Yah, memang wajar. Lagipula, fakta kalo Hayato—yang begitu populer—selama ini tetap sendiri memang agak mencurigakan.
"Bukan begitu, Kouki! Aku sama sekali tidak berpikir untuk merebutnya darimu! Aku hanya...selalu memikirkannya."
"Yah, waktu festival kembang api juga kau terus menyuruh kami segera jadian, kan?"
Shin menimpali.
"Dengan melihat wajah Takanishi saja, siapa pun bisa tahu dengan siapa dia seharusnya bersama."
Hayato, bagaimanapun juga, tetaplah orang yang baik.
Tapu, kata-kata Hayato justru membuat Aisha bereaksi dengan cara yang berbeda.
"Apa aku...benar-benar begitu mudah ditebak?"
"Iya."
Semua orang yang ada di tempat itu langsung mengangguk bersamaan.
"Jadi, hanya aku satu-satunya yang tidak menyadarinya...?"
"Yah, kalo soal perasaan sendiri, kadang memang sulit untuk disadari."
Entah itu kata-kata hiburan atau sekadar komentar, Akahito berkata begitu, dan suasana kafe pun dipenuhi tawa.
Hari itu adalah hari yang membahagiakan.
Aisha menggenggam tanganku dan berbisik pelan, hanya untukku.
"Aku bahagia."
Hanya dengan kata-kata itu, aku merasa begitu dipenuhi kebahagiaan.
Aku benar-benar beruntung memiliki teman-teman yang baik, teman masa kecil yang baik, dan...seorang kekasih yang baik.
"Kita akan pergi ke perjalanan sekolah dengan kelompok ini juga, kan?"
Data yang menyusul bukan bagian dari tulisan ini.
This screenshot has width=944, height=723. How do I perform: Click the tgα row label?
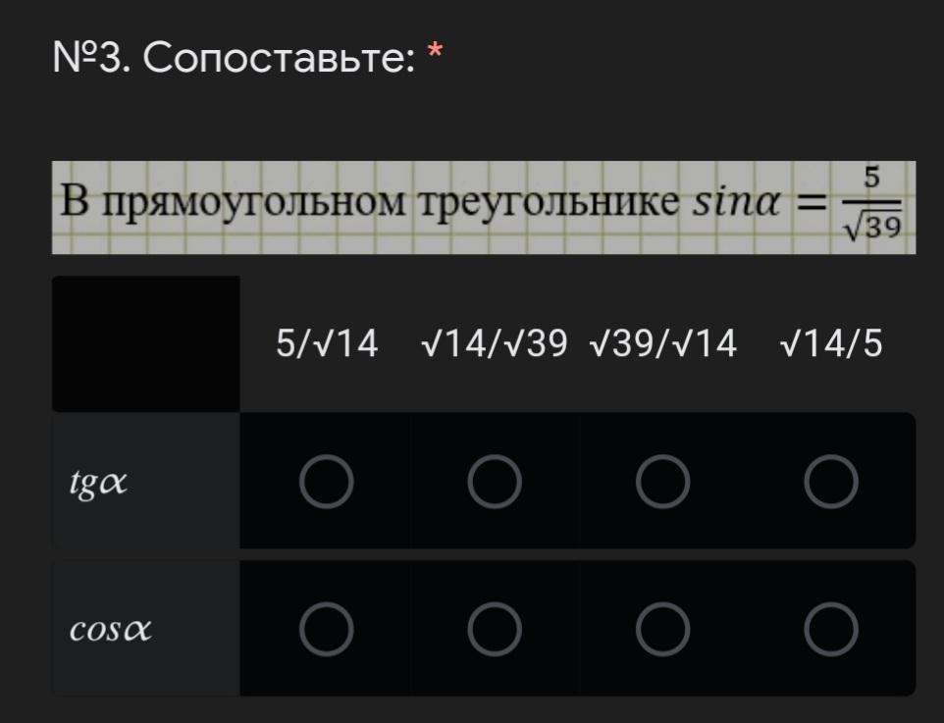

"Jumlahnya cukup banyak, ya."
"Yah, kalaupun harus dibagi jadi 2 kelompok, kita tetap bisa bertemu nanti."
"Aku tidak sabar!"
Sambil mendengarkan percakapan mereka tentang rencana berikutnya, aku menyadari satu hal.
Mungkin karena urusan kami sudah selesai, kini aku bisa melihatnya dengan lebih jelas.
Ya.
Bukan hanya kami yang memiliki perasaan yang masih menggantung.